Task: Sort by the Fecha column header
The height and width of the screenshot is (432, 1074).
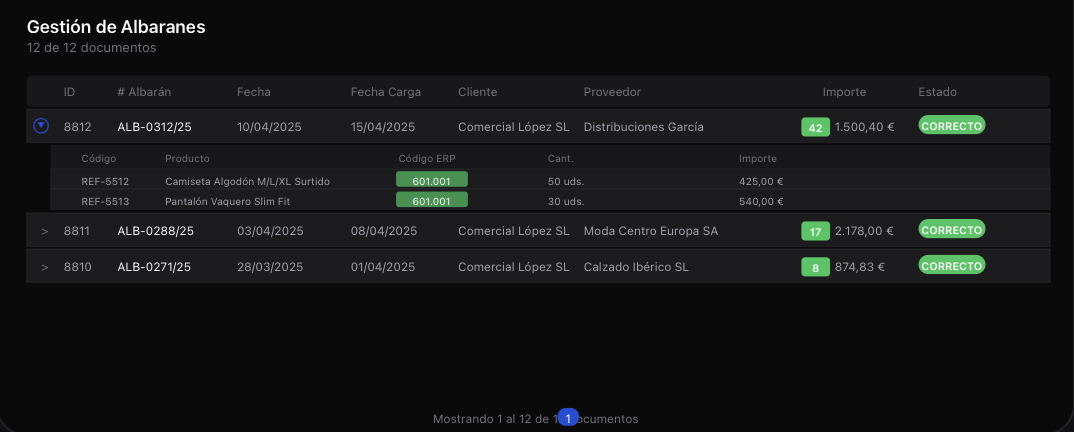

---

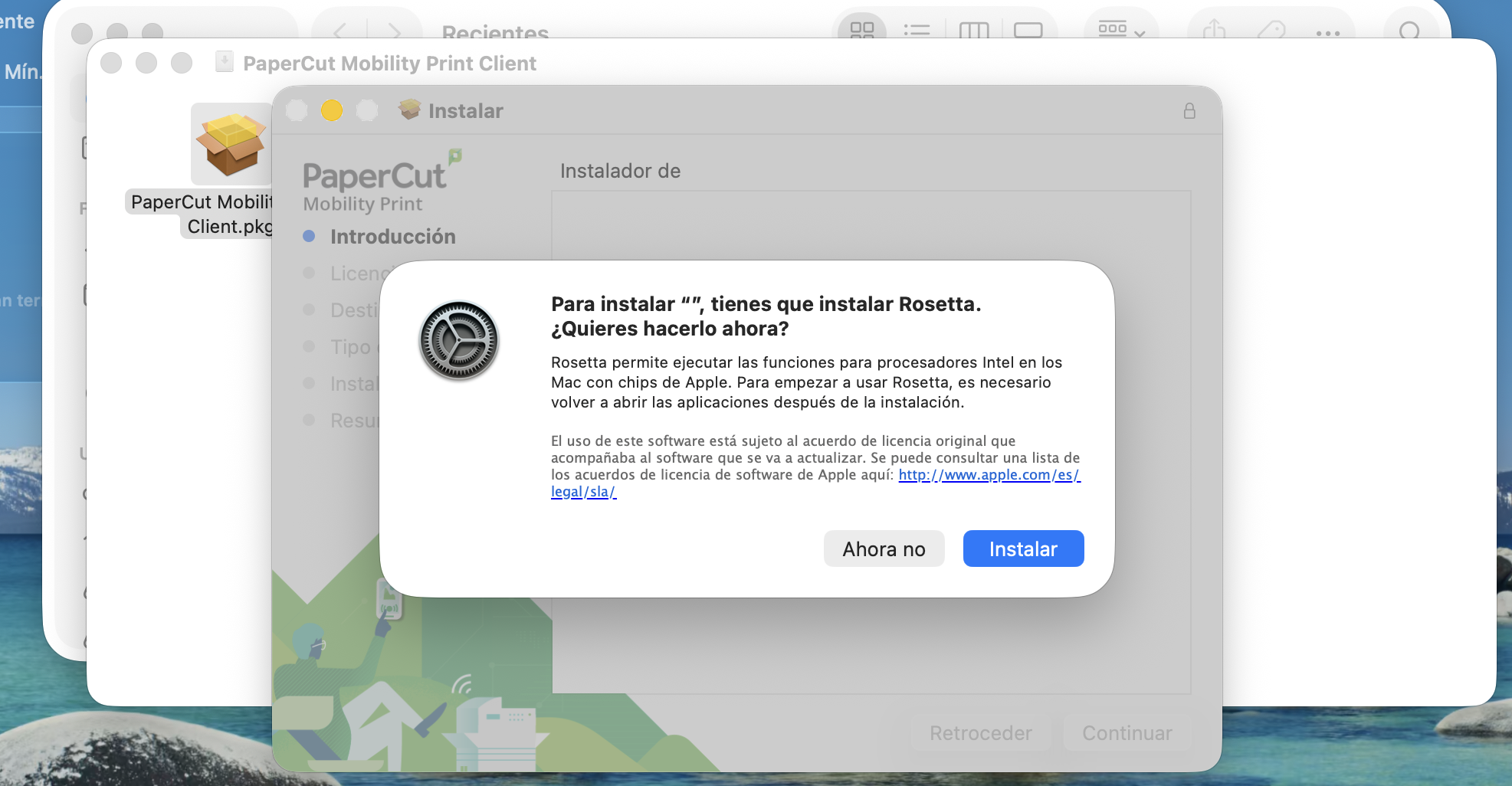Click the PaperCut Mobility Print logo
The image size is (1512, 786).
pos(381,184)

--

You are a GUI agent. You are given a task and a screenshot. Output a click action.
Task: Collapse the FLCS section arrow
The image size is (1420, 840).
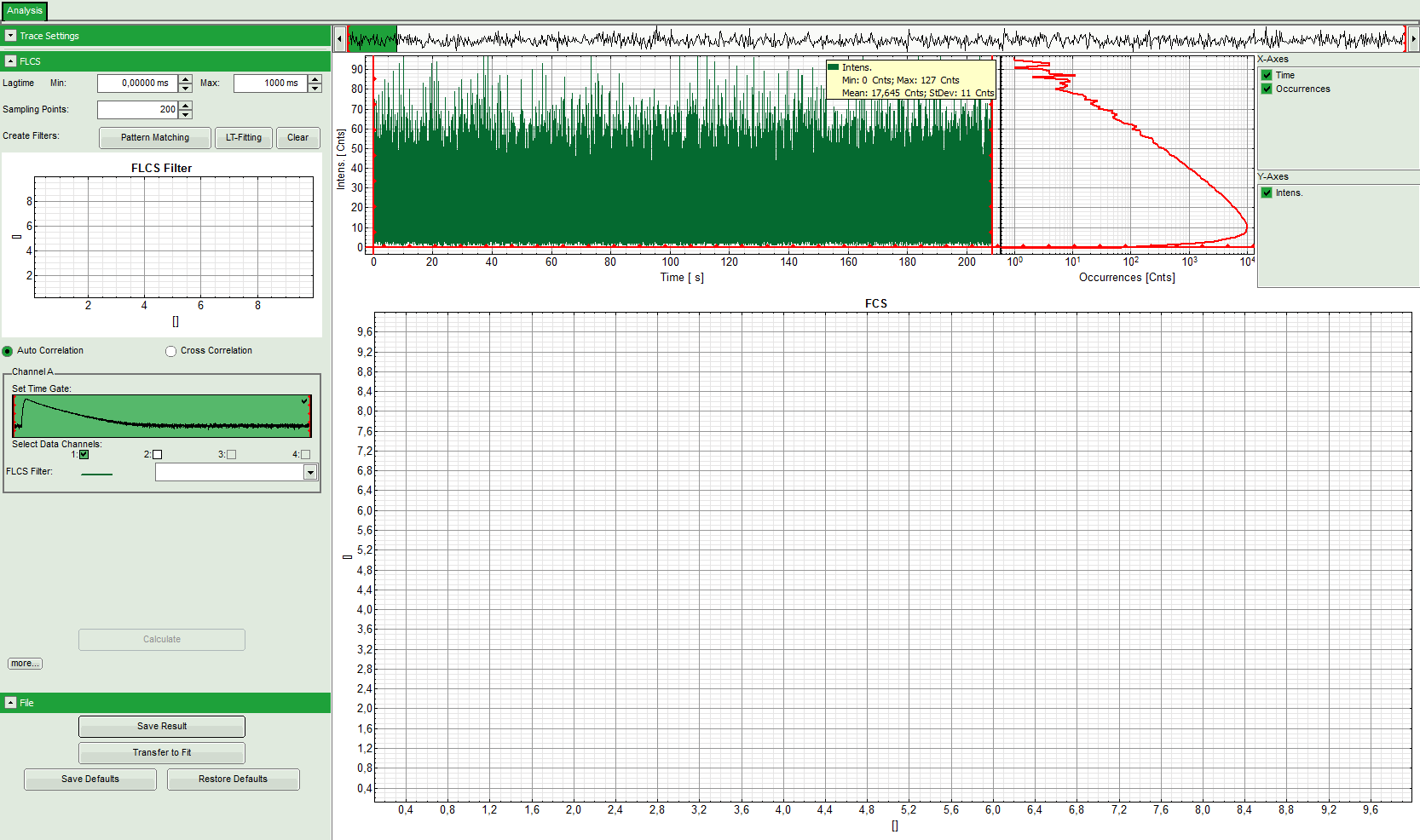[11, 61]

Problem to work on. Please reproduce, exactly as they appear above, the lines from the line containing "Task: Sort by the Fecha column header" up to and including the line containing "The height and".

Solution for this exercise.
Task: Sort by the Fecha column header
The height and width of the screenshot is (432, 1074).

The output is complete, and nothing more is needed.